|Jay Mashburn is consulting with East Carbon on the town's water system rate structures.|
With bond payments overshadowing water fees the East Carbon City Council debated rate changes at its meeting Tuesday.
Jay Mashburn, a consultant with the Colorado-based Rural Community Assistance Corporation, presented the council with an overview of the city's water user fees.
"A lot of this infrastructure needs a little tweaking of how your water rates are set," he said.
Mashburn has been working with East Carbon to help make its water system more financially solvent.
He came with a thoroughly overhead projected presentation that showed a large discrepancy between what it costs to run the system versus what is collected from residents.
"East Carbon should be charging $34.13 for water which is a big gap from what people are paying today," he said.
Residents pay $15.50 for the base amount of 6,000 gallons a month.
Mashburn explained that the city's rates have not been keeping up with inflation and if they had the base rate would be $17.97.
However, former councilman Dave Maggio interjected that social security had not kept up with the inflation rate either and that many of city's residents are on fixed incomes.
To which Councilwoman Darlene Kuhns added that 81 percent of East Carbon's citizens were on either social security or welfare.
Mashburn commented that the city would actually even be in better shape if it tied its fees to social security rates, an idea that glanced off the council and faded quickly.
He then went forward with his presentation pointing out the income levels as determined in the 2000 census.

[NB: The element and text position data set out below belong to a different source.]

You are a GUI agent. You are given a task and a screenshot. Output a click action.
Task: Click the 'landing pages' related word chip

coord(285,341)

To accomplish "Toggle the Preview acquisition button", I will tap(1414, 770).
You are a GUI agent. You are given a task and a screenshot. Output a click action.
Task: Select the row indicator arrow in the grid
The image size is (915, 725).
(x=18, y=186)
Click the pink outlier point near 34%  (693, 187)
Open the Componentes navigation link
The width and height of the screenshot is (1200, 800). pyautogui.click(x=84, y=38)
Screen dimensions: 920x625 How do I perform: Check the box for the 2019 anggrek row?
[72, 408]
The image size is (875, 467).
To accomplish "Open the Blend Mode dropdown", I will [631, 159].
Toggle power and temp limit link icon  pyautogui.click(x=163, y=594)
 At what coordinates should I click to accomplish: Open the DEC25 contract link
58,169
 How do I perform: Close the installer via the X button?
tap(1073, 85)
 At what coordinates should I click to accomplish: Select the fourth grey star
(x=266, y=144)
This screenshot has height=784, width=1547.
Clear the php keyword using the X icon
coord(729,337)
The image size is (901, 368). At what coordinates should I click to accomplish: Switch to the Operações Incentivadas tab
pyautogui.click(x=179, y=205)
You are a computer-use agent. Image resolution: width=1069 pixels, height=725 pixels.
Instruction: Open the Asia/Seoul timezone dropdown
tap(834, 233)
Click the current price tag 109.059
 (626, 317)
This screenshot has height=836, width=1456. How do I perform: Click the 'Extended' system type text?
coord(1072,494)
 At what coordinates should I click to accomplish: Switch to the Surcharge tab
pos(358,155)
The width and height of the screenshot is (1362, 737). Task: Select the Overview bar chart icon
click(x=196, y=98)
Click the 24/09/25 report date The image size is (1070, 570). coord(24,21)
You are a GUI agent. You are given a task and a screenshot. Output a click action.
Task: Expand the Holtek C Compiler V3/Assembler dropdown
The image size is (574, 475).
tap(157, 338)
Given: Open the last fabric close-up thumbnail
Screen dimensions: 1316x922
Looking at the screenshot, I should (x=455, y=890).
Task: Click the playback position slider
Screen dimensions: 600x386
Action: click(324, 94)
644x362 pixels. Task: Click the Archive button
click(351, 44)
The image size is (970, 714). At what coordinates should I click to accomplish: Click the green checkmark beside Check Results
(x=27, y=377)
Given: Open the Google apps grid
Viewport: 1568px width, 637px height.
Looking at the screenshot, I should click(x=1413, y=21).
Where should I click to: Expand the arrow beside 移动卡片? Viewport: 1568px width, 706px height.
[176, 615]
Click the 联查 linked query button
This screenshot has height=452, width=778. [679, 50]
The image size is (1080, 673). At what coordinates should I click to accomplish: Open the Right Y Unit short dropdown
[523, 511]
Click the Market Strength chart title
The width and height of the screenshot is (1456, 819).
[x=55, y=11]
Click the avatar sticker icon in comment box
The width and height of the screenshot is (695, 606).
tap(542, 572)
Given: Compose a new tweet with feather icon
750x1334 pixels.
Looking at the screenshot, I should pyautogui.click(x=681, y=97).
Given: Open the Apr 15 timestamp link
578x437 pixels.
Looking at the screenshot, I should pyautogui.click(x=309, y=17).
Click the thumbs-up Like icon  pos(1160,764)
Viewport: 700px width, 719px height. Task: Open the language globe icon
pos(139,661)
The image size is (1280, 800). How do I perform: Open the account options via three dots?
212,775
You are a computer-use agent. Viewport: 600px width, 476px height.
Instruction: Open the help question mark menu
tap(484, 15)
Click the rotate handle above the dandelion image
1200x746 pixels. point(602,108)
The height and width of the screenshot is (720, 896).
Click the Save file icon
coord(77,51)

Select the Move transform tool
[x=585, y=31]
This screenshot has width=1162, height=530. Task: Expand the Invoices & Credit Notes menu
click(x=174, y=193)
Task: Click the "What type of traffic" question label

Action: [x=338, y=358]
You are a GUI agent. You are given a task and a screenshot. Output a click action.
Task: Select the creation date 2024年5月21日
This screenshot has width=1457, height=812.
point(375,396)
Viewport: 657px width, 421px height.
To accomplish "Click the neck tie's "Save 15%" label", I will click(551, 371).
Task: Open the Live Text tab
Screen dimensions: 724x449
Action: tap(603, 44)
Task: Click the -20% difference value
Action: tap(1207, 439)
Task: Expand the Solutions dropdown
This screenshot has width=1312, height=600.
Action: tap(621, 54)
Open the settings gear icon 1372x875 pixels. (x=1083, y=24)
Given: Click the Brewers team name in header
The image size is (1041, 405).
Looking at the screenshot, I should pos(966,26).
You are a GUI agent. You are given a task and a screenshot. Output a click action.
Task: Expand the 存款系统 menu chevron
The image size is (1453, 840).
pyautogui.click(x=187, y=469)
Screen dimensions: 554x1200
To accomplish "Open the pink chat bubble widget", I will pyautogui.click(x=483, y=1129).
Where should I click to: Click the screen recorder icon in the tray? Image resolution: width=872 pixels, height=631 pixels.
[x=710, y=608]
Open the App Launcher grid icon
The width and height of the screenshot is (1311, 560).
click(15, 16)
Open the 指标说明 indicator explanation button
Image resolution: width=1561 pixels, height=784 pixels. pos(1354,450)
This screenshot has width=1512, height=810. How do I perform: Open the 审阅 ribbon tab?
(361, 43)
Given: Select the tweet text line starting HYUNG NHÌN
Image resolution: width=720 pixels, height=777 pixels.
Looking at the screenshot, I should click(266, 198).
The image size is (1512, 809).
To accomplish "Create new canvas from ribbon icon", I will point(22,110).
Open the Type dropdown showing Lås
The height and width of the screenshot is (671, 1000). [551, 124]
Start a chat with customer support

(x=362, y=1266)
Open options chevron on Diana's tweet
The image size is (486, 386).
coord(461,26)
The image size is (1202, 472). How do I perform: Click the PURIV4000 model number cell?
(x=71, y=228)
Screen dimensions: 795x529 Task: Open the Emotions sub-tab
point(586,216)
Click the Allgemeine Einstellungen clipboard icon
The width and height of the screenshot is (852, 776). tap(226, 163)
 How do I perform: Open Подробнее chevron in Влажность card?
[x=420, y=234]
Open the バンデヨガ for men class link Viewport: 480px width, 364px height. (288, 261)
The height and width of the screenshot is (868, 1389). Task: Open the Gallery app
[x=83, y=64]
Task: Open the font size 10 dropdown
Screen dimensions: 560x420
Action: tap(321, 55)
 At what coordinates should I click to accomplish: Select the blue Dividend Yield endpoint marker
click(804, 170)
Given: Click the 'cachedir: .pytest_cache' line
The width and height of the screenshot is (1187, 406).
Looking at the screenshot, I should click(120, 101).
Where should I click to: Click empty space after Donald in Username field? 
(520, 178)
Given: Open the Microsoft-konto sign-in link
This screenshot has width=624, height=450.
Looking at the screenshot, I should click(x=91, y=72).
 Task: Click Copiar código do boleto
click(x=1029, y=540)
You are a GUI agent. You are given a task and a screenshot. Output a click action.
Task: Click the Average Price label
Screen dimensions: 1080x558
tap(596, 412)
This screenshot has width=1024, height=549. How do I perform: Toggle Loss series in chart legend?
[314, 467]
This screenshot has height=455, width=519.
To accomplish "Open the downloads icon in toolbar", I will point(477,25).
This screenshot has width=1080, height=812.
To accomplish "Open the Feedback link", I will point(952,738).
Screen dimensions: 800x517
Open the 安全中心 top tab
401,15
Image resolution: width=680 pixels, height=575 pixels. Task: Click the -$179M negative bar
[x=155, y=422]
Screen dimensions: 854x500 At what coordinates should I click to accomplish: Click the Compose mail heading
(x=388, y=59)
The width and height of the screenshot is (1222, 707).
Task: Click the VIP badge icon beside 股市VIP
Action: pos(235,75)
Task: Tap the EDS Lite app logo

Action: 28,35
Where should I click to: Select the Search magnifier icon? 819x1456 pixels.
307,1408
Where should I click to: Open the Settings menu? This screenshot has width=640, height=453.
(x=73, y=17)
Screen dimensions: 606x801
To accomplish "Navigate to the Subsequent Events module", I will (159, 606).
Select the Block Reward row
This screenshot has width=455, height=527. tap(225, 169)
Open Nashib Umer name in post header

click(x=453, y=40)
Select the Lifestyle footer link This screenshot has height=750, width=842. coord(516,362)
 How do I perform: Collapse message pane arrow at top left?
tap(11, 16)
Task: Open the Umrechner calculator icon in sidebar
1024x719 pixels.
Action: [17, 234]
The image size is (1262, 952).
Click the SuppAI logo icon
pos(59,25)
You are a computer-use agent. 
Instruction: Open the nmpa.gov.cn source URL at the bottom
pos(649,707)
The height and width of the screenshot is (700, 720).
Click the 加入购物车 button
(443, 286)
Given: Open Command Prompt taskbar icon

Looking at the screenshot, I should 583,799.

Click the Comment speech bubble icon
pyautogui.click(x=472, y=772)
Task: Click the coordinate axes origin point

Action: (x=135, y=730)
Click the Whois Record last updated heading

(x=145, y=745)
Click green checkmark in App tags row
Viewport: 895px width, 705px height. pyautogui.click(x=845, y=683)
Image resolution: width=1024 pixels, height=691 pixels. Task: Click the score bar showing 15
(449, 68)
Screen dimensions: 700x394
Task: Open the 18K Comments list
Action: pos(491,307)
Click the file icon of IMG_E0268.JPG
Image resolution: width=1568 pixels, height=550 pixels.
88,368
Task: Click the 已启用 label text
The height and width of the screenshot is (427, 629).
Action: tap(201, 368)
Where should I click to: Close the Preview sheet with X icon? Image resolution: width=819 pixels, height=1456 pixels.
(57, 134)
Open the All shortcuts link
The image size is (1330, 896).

In particular the number of residents living below the poverty level - 11 percent of adults and 18 percent of children.
"You have a significant number of children that be would effected by rate increases," he said.
Playing to a tough crowd, Mashburn seemed to know that his facts and figures would be challenged almost immediately. He stood quietly as the audience and the council helped clarify the inherent problems with the stated levels.
"That census was eight years ago," said Maggio. "It's moldy and not necessarily up to date."
Mayor Orlando LaFontaine further explained.
"The surveys were done by people who live here and some people weren't exactly truthful," he said.
Maggio clarifed a bit more.
"It's kind of hard to tell the bank manager (indicating who was doing the census) that you only make $13,500 a year when you just asked for a new truck loan."
Mashburn seemed to take serious note of the considerations before moving on to tell the council that the water rate system is also inequitable. He pointed to charts that show the more water someone uses the cheaper the cost to them.
"An older woman on a fixed income is paying the most for her glass of water," he said.
The bottom line of Mashburn's presentation was that East Carbon is not charging enough to pay for its system.
He pointed out that there are ongoing infrastructure costs associated with providing water and that the city owes $190,887 in bonds that even when restructured would be $139,078.
The reminder of the debts turned the conversation to not wanting to let things go so long that the state would step in.
The council members acknowledged that if the state were to take control that the city would have no control over how much rates would be raised.
While the council members seemed hard pressed to impose further financial burdens to residents, they did all seem amenable to a change in one rate.
Mashburn's handouts thoroughly dissected the $4 a month rate for what are deemed vacant properties versus the basic rate for everyone else.
His materials identified 183 vacant properties receiving the highly reduced rate. He showed that the rate was losing East Carbon more $25,000 in revenues annually.
At first when the possibility of increasing the vacant rate to the basic rate was discussed, LaFontaine argued for a two-tiered approach. He suggested that residents be allowed to have the $4 rate but property owners from out of town not have the same opportunity.
In the end the council agreed that raising the rate across the board was the best.